» **What to do**
Update the entries below, replacing each occurrence of "Where should I click to" with "Which location should I click to" and leaving everything else unchanged.
─── Input
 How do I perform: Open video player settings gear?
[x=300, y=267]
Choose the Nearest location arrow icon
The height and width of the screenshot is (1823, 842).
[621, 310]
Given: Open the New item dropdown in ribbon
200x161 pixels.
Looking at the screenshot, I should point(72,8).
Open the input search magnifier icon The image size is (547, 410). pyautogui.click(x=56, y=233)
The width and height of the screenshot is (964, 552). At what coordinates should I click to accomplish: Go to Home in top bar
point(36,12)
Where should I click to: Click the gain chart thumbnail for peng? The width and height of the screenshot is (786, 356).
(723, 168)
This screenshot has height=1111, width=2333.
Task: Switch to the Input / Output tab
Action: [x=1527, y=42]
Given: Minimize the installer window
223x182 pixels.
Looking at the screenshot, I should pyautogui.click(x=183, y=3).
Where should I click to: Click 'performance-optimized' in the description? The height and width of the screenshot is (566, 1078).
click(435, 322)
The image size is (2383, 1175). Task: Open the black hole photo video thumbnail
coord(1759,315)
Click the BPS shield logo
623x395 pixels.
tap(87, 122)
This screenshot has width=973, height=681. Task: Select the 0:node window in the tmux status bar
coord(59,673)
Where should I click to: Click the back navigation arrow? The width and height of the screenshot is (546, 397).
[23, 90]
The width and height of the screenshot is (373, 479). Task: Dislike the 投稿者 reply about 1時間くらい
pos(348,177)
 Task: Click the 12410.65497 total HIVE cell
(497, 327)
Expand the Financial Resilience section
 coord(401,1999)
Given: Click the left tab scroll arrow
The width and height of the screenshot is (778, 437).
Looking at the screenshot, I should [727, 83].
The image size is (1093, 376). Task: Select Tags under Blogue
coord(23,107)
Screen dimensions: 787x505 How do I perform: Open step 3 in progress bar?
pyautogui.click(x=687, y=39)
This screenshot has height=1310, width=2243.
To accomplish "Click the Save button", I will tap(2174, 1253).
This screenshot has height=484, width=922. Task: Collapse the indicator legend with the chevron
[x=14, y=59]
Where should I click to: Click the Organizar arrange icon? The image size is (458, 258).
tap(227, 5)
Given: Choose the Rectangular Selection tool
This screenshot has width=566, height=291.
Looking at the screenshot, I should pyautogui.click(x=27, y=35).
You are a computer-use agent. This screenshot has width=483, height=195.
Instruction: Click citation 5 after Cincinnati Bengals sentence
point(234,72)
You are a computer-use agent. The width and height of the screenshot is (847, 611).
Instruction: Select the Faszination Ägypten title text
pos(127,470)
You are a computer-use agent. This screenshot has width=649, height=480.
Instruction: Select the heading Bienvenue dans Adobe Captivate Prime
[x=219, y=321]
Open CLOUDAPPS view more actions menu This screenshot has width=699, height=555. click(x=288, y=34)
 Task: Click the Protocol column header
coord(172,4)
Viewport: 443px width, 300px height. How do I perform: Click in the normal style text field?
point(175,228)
──────
» **Task output**
 How do I perform: Open video player settings gear?
[x=300, y=267]
Choose the Nearest location arrow icon
The height and width of the screenshot is (1823, 842).
[621, 310]
Given: Open the New item dropdown in ribbon
200x161 pixels.
Looking at the screenshot, I should point(72,8).
Open the input search magnifier icon The image size is (547, 410). pyautogui.click(x=56, y=233)
The width and height of the screenshot is (964, 552). At what coordinates should I click to accomplish: Go to Home in top bar
point(36,12)
Which location should I click to: Click the gain chart thumbnail for peng? The width and height of the screenshot is (786, 356).
(723, 168)
This screenshot has height=1111, width=2333.
Task: Switch to the Input / Output tab
Action: [x=1527, y=42]
Given: Minimize the installer window
223x182 pixels.
Looking at the screenshot, I should pyautogui.click(x=183, y=3).
Which location should I click to: Click 'performance-optimized' in the description? The height and width of the screenshot is (566, 1078).
click(435, 322)
The image size is (2383, 1175). Task: Open the black hole photo video thumbnail
coord(1759,315)
Click the BPS shield logo
623x395 pixels.
tap(87, 122)
This screenshot has width=973, height=681. Task: Select the 0:node window in the tmux status bar
coord(59,673)
Which location should I click to: Click the back navigation arrow? The width and height of the screenshot is (546, 397).
[23, 90]
The width and height of the screenshot is (373, 479). Task: Dislike the 投稿者 reply about 1時間くらい
pos(348,177)
 Task: Click the 12410.65497 total HIVE cell
(497, 327)
Expand the Financial Resilience section
 coord(401,1999)
Given: Click the left tab scroll arrow
The width and height of the screenshot is (778, 437).
Looking at the screenshot, I should [727, 83].
The image size is (1093, 376). Task: Select Tags under Blogue
coord(23,107)
Screen dimensions: 787x505 How do I perform: Open step 3 in progress bar?
pyautogui.click(x=687, y=39)
This screenshot has height=1310, width=2243.
To accomplish "Click the Save button", I will tap(2174, 1253).
This screenshot has height=484, width=922. Task: Collapse the indicator legend with the chevron
[x=14, y=59]
Which location should I click to: Click the Organizar arrange icon? The image size is (458, 258).
tap(227, 5)
Given: Choose the Rectangular Selection tool
This screenshot has width=566, height=291.
Looking at the screenshot, I should pyautogui.click(x=27, y=35).
You are a computer-use agent. This screenshot has width=483, height=195.
Instruction: Click citation 5 after Cincinnati Bengals sentence
point(234,72)
You are a computer-use agent. The width and height of the screenshot is (847, 611).
Instruction: Select the Faszination Ägypten title text
pos(127,470)
You are a computer-use agent. This screenshot has width=649, height=480.
Instruction: Select the heading Bienvenue dans Adobe Captivate Prime
[x=219, y=321]
Open CLOUDAPPS view more actions menu This screenshot has width=699, height=555. click(x=288, y=34)
 Task: Click the Protocol column header
coord(172,4)
Viewport: 443px width, 300px height. How do I perform: Click in the normal style text field?
point(175,228)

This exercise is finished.